Con questi numeri, e complice l’allungamento dell’aspettativa di vita, l’età media italiana è arrivata a 46,6 anni. Analogo discorso, seppure in proporzioni ridotti, avviene nel resto dell’Europa che rischia di essere il “Vecchio Continente” non solo per cause geologiche.
Numeri eclatanti, che forse non andrebbero interpretati solo come una sfida. Le politiche per invertire le tendenze demografiche, se hanno successo, producono effetti dopo molti anni, spesso almeno un decennio. Il tutto senza considerare il problema del lavoro povero in Italia, molto diffuso tra i giovani.
Un’economia come l’Italia non può aspettare che le politiche demografiche (forse) diano i loro frutti, ma deve fare di necessità virtù, intercettando anche le opportunità che vengono offerte, a partire dalla Silver Economy.

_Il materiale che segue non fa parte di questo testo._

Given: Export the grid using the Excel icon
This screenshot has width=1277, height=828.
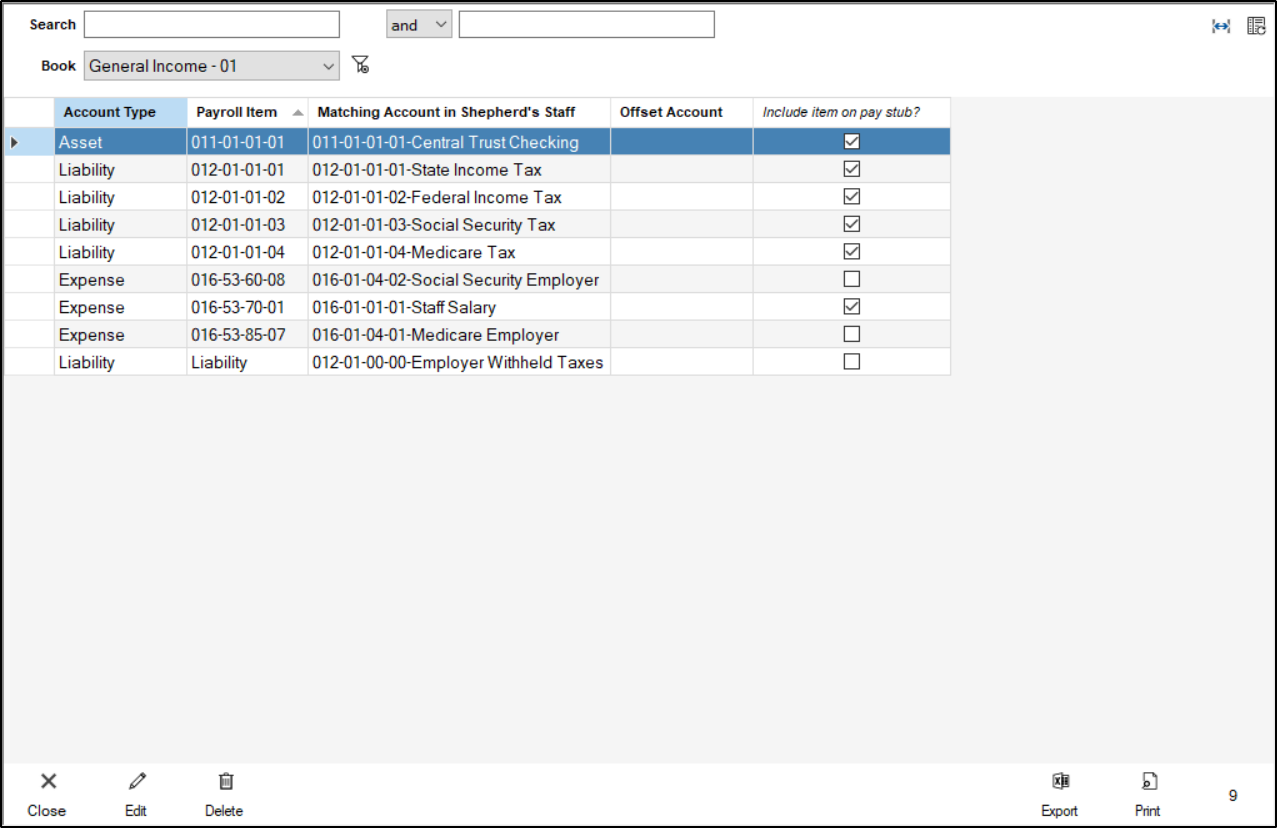Looking at the screenshot, I should (1059, 781).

Il co-housing intergenerazionale va in questa direzione. Promuovendo la coabitazione tra giovani e anziani, si può ridurre l’isolamento sociale degli anziani, creare una rete di supporto mutuo, e ridurre i costi abitativi per i giovani, incentivando al contempo lo scambio di conoscenze e competenze tra le generazioni. Più che al modello “separatista” cinese che ha dato forma a Guangdong, un villaggio dedicato esclusivamente agli anziani, la nostra cultura è più incline ai modelli inclusivi e di collaborazione. E anche l’economia ne gioverebbe.